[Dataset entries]

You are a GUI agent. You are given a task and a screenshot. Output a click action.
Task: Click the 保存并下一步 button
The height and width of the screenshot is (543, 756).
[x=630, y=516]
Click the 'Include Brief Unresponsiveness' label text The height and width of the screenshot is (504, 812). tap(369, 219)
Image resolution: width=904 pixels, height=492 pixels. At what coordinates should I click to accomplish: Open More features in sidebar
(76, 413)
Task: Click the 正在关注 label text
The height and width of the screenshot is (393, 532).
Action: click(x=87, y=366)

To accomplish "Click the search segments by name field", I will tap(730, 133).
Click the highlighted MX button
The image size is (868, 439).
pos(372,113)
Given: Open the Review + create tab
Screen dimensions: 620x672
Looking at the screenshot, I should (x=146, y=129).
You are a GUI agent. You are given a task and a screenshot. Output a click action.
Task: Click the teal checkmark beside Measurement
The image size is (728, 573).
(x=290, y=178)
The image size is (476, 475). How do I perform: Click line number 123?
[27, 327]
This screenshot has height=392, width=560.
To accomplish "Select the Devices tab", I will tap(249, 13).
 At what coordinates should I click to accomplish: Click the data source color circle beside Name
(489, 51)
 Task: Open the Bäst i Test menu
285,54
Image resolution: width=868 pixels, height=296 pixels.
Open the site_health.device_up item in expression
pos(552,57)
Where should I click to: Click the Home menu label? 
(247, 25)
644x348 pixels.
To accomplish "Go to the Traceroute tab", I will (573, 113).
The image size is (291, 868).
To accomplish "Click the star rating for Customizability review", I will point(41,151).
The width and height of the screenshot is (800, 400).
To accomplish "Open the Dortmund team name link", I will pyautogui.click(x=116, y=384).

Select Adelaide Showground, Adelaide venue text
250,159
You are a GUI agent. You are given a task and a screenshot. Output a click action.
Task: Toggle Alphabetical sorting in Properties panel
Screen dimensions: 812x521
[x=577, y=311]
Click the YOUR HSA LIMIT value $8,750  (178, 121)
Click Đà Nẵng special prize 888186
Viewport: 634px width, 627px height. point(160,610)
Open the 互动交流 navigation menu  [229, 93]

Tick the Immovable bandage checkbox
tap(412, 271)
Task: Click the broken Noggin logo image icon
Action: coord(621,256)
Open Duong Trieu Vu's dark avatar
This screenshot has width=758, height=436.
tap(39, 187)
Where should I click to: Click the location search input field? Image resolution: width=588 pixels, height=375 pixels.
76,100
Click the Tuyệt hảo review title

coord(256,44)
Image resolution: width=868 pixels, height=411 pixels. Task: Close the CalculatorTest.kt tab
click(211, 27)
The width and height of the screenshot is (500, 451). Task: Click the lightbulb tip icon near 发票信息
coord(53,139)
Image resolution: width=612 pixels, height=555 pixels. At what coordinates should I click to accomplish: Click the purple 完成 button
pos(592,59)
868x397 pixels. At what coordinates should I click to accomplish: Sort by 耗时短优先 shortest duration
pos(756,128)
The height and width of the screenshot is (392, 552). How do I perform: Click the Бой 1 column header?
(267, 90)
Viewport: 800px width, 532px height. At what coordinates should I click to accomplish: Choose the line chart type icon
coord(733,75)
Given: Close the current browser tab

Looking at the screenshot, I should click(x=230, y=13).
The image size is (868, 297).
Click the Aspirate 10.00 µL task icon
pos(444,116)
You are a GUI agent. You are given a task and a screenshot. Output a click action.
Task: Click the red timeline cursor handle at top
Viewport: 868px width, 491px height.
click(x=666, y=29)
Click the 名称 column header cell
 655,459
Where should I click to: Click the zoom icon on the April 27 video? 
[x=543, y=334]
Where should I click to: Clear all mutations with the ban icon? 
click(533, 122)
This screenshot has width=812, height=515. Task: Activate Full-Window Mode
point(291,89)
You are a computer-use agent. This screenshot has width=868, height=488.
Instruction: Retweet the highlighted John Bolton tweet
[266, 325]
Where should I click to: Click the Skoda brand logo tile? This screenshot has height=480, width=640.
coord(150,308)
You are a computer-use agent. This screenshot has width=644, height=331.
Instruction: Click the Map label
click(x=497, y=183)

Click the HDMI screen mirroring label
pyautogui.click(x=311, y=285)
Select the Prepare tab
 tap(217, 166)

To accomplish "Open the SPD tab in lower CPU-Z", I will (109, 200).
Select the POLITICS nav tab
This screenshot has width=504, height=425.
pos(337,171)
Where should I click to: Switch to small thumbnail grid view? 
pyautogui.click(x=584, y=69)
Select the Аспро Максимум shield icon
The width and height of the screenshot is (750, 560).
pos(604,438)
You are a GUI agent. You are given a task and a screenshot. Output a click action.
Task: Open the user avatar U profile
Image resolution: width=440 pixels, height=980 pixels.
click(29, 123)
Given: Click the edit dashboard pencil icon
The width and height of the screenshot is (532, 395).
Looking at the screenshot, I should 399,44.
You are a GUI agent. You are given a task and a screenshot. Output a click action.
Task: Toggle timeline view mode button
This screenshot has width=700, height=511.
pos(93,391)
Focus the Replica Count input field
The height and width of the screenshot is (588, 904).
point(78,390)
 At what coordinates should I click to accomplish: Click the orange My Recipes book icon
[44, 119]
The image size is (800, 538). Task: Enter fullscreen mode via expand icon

◆ **Exercise description**:
Copy out the lines above, from the one holding "Task: Open the user avatar U profile" through the final line, with no other lines.

◆ **Worked solution**:
Task: Open the user avatar U profile
Image resolution: width=440 pixels, height=980 pixels.
click(29, 123)
Given: Click the edit dashboard pencil icon
The width and height of the screenshot is (532, 395).
Looking at the screenshot, I should 399,44.
You are a GUI agent. You are given a task and a screenshot. Output a click action.
Task: Toggle timeline view mode button
This screenshot has width=700, height=511.
pos(93,391)
Focus the Replica Count input field
The height and width of the screenshot is (588, 904).
point(78,390)
 At what coordinates should I click to accomplish: Click the orange My Recipes book icon
[44, 119]
The image size is (800, 538). Task: Enter fullscreen mode via expand icon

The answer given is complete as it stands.